-- BEGIN Excerpt to read --
Every day that week, so much as his strength allowed, we sifted documents and discussed ideas. We had been the best of friends for 30 years, talking two or three times a week about Mahler and media, supportive in each other’s high and lows. We covered a lot of ground that week until Thursday, when I had to fly home as Christmas was coming and the flights were full. I kissed Gil goodbye, both of us emotionally wrecked, knowing it was the last time.
Early Friday morning at Heathrow, my phone rang with news that my gentle cousin Barbara had died. One blow after another. I suggested we went to the Charedi-land shiva on Christmas Day when the roads were quiet. That morning at dawn, a son-in-law rang to say our daughter had gone into labour and their three boys were moving in with us. The rest of that week was, well, boisterous. Barely had the kids gone home than an email dropped to say Gil had died, two hours into the New Year.
On my way to the brit, grief mingled with joy, I suddenly realised there was hidden bonus. Guess what? I had a grandson born on December 25 and every year ahead so long as I lived I’d be able to celebrate Christmas under the guise of his Jewish birthday. No more bleak midwinter.
A year later, I was walking home from shul with the boys on Friday night when they asked what all the bright lights were about in my district. They’re from Hendon, you see, and don’t know their holly from their ivy. Thinking fast, I said, “Oh, erm, they must be decorations for Ben’s first birthday.”
-- END Excerpt to read --
# What the task requires
In the passage, how long had the narrator and Gil been friends? Draw only on the passage above.
-- BEGIN Record list --
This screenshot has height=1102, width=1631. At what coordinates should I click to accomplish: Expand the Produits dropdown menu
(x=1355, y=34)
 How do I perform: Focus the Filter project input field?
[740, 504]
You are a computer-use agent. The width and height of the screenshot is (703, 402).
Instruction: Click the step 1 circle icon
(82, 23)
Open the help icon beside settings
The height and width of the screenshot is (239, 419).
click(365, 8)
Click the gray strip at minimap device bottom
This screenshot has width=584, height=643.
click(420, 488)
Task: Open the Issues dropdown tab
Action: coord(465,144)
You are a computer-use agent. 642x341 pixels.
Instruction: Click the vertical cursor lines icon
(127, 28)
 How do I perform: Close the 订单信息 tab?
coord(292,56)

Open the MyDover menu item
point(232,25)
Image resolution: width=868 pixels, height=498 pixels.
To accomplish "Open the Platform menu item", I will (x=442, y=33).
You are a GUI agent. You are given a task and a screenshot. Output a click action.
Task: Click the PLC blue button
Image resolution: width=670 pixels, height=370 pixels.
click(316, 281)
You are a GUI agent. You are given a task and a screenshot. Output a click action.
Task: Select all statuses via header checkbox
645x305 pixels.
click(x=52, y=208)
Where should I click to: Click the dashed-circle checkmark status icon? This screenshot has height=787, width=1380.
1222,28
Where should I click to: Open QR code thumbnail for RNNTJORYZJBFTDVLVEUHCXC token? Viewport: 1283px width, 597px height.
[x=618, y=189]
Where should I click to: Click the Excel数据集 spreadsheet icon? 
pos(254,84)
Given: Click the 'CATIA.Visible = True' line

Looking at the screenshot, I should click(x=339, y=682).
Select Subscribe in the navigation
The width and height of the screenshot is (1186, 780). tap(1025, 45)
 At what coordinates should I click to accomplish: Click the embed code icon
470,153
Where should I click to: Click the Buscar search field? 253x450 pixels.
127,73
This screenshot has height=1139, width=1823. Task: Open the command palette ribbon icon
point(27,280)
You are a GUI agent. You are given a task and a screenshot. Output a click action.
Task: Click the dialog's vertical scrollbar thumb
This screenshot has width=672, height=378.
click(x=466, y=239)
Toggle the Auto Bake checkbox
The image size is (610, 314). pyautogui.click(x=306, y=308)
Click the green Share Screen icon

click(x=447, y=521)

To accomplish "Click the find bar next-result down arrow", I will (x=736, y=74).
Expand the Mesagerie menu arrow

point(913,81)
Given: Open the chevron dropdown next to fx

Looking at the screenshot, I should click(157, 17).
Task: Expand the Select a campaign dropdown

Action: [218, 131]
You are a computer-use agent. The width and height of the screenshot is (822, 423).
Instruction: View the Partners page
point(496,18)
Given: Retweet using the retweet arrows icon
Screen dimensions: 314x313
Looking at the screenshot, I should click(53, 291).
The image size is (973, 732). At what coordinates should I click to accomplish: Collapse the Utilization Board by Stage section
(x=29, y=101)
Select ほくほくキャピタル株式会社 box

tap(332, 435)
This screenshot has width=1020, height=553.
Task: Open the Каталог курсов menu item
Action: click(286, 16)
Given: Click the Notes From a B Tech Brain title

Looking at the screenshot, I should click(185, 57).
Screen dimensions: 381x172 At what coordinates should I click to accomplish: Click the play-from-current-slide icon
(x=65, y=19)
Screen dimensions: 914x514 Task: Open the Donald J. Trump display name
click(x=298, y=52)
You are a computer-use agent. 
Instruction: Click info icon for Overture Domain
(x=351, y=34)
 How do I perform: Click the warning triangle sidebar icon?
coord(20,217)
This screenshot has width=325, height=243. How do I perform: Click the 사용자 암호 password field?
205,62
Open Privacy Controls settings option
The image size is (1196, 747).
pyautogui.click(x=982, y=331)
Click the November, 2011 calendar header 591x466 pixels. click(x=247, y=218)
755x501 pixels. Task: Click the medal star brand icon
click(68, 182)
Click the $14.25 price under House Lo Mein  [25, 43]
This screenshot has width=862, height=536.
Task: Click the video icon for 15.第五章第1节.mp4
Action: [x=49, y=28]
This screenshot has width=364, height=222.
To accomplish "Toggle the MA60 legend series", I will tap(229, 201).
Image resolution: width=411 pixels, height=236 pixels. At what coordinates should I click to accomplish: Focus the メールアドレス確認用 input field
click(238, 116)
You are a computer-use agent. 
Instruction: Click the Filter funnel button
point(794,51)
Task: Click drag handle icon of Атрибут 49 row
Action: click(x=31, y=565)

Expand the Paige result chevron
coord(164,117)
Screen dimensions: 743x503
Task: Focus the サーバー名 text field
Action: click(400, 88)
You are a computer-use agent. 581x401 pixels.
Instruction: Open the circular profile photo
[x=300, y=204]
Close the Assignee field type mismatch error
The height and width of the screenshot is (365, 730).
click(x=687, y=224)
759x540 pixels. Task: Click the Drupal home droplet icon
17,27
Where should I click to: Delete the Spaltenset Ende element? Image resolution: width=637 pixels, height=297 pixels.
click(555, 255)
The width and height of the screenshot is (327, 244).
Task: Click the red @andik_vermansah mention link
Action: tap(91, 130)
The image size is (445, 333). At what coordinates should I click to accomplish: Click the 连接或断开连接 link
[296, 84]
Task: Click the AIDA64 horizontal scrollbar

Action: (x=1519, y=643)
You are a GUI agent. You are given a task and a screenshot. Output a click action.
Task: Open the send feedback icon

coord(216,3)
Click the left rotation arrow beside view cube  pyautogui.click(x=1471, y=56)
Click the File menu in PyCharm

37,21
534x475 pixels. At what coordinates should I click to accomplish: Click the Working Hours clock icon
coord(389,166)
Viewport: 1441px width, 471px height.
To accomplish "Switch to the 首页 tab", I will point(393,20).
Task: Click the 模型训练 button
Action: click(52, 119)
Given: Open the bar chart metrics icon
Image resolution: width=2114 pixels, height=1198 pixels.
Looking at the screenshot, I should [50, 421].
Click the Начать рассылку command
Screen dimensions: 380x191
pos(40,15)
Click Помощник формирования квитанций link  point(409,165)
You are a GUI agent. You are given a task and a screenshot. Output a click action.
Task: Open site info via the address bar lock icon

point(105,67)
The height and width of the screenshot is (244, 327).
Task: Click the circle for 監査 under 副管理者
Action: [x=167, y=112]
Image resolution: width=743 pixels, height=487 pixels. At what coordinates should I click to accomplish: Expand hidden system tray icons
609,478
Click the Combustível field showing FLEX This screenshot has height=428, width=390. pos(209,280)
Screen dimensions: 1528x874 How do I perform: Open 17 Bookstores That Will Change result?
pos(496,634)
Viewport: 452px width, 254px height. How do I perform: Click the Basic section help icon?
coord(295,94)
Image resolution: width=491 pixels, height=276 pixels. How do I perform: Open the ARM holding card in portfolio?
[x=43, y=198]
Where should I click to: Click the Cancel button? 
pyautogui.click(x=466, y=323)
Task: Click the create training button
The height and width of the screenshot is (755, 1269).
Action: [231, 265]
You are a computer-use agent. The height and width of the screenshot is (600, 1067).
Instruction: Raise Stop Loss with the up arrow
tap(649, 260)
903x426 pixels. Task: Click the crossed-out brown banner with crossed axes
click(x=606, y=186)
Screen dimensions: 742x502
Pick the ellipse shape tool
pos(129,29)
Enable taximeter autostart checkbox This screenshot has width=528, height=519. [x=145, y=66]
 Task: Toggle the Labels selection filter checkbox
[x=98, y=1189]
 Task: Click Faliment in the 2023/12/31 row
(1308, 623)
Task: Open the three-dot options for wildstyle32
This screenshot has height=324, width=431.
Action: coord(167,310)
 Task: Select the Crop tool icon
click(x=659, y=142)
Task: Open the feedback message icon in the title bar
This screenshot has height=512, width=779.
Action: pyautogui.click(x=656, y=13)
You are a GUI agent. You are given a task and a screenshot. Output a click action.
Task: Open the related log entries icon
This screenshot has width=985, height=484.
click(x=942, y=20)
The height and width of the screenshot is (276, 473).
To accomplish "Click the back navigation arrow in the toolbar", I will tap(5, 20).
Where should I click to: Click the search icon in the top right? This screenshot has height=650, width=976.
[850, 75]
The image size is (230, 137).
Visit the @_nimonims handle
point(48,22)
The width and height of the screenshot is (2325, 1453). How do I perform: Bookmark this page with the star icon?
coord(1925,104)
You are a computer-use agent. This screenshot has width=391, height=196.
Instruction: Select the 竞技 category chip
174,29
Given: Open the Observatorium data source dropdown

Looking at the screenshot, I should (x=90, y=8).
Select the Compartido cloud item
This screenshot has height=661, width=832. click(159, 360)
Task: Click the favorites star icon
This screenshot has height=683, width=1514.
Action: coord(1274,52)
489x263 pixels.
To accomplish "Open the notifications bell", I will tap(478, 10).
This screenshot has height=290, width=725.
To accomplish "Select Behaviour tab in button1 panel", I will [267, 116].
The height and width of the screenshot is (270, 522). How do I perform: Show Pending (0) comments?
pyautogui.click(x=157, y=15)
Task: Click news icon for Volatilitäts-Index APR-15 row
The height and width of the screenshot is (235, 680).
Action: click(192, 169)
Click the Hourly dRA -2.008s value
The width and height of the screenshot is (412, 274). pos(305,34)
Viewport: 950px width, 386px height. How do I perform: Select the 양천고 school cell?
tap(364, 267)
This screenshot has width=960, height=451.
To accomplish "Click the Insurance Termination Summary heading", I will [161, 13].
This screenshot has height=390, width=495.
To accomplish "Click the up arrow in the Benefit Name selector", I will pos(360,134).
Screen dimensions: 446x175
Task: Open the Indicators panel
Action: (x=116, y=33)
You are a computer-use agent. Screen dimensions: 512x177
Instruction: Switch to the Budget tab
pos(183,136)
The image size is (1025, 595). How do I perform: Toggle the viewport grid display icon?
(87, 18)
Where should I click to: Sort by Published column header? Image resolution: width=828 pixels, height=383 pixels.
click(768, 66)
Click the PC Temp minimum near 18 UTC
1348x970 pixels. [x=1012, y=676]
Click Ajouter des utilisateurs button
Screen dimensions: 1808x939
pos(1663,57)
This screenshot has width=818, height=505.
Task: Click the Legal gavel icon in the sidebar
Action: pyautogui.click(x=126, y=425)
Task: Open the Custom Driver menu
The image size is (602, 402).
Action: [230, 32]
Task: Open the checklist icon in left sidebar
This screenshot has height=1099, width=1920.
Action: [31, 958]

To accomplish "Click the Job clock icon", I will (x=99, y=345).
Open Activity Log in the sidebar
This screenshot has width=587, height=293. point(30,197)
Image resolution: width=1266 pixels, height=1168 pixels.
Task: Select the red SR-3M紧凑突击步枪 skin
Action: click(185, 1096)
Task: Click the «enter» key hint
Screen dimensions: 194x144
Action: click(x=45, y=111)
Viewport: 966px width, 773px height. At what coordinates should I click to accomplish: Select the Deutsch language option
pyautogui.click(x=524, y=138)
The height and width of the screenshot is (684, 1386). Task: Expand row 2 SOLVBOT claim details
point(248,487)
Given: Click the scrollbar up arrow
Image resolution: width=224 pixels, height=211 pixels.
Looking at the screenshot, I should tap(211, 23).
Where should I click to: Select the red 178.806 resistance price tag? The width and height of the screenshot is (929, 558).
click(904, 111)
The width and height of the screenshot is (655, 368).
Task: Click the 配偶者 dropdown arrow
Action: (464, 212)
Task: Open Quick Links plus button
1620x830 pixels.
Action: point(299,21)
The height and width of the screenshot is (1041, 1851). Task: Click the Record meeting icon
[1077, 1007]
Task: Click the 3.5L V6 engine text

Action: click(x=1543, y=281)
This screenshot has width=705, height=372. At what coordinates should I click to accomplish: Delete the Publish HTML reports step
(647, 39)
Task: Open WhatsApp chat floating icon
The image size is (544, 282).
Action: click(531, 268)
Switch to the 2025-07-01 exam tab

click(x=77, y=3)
-- END Record list --
# Written solution
30 years.